Walmart’s shares sank as investors absorbed the news, putting the shares on pace for their biggest one-day drop since the early days of the pandemic. But Walmart is making the right call by making these investments now. If it doesn’t, it leaves a clearer path for Amazon.com Inc to continue gobbling up online market share and for grocery-centric competitors such as Kroger and Albertsons to get more of a digital foothold.

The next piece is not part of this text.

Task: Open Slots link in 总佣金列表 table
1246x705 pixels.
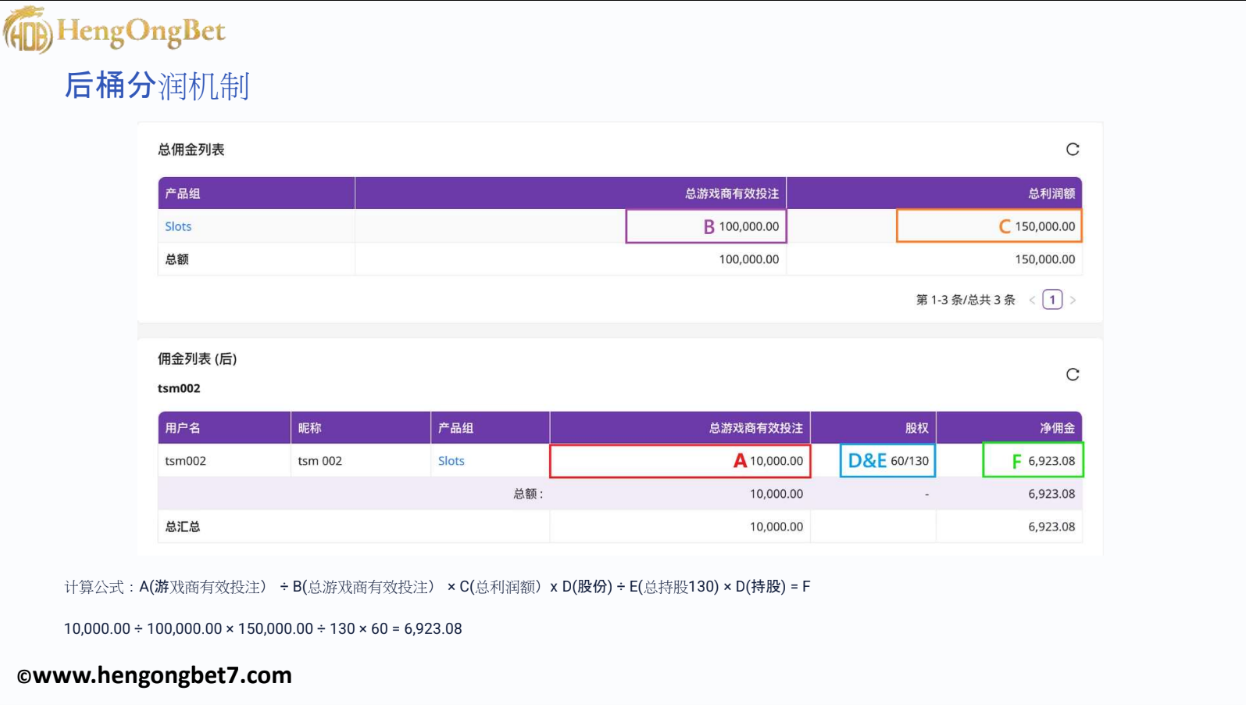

The bulk of Walmart’s capital investments this year will be on supply-chain and e-commerce initiatives. They include plans to create dozens of micro-fulfillment centres, in which backroom space at some of its stores will be outfitted with robots that can help workers pick items for online grocery orders. Grocery pickup has been a cornerstone of Walmart’s e-commerce growth, so the retailer is right to focus on ways to grow that operation efficiently. It needs to fill such orders quickly, even as each store receives more of them, while also making sure that in-store shoppers don’t find aisles clogged up by workers.
In an online presentation for investors, CEO Doug McMillon also emphasized that the company needs more fulfillment capacity to grow Walmart+, its new membership program, without sacrificing customer satisfaction scores. In other words, if one of Walmart’s buzziest new potential revenue streams is to thrive, it is going to require this spending groundwork.
It won’t be easy for Walmart to offset this stepped-up spending, which may in part explain investors’ reaction. The retailer will need to grow its fledgling advertising business, and it would help if it could draw a greater share of its online sales from higher-margin products such as apparel and home goods.